Calcutta/New Delhi: Sun TV network has won the Hyderabad franchise of the IPL, bidding Rs 85.05 crore per year for a five-year deal. The decision was announced after a meeting of the IPL's governing council in Mumbai on Thursday, and a week after Deccan Chargers, the original Hyderabad franchise, was terminated after failing to meet the deadline for raising its bank guarantee.
The other bidder for the franchise was PVP Ventures, who offered Rs 69.03 crore per year.
"Sun TV Network have won the Hyderabad franchise for an amount of Rs 85.05 crore per year. This franchise fee represents a premium of over a 100 per cent above the amount paid by Deccan Chronicle Holdings Limited (DCHL) for the Hyderabad franchise in 2008," BCCI secretary Sanjay Jagdale said in a release.
In an effort to attract more bidders, the BCCI had kept the base price at a reasonable Rs 60 crore per year. The DCHL had bought the Hyderabad franchise for Rs 428 crore for a period of 10 years.
The BCCI had floated the tenders for a new IPL franchise after terminating Deccan Chargers' contract on September 15 but DCHL had challenged it at the Bombay High Court.

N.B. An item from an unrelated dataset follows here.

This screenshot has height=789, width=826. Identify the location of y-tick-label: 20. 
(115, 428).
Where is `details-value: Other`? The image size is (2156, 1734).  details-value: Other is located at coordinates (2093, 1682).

According to an IPL source, Sun TV has paid Rs 20 crore as signing amount and also the bank guarantee of Rs 85 crore for the first year.
The source said that the Deccan Chargers players, who are now left without a team following the termination of the franchise, will get the first option in the new team owned by Sun TV.
Those players not selected will go to the auction pool.
Former IPL chairman and commissioner Lalit Modi fired a fresh salvo at BCCI president N Srinivasan, alleging that he is trying to "gift" the Hyderabad franchise to his "friends".
"So finally Sun TV has got an IPL franchise. I had predicted three months ago it will be Sun as the BCCI president wanted it that way. Can't be a bigger scam than this. Someone should see N Srinivasan's and India Cements relationships with Sun TV. Don't forget the Kalaignar TV and India TV scams," Modi wrote on a social netwoking site.
Meanwhile, the Gauhati High Court restrained the BCCI from taking a final decision with regard to the selection of a new team for the IPL.
The court passed the order while hearing a PIL filed by a city-based businessman and social worker Ghisa Lal Agarwal challenging the tender notice dated October 14, 2012, issued by the BCCI inviting bids from 12 cities for inclusion of a new team in the IPL from 2013 onwards.
Admitting the PIL, a singlejudge bench of Justice B. D. Agarwal issued notices to the respondents, including the BCCI, and sought their reply by November 7.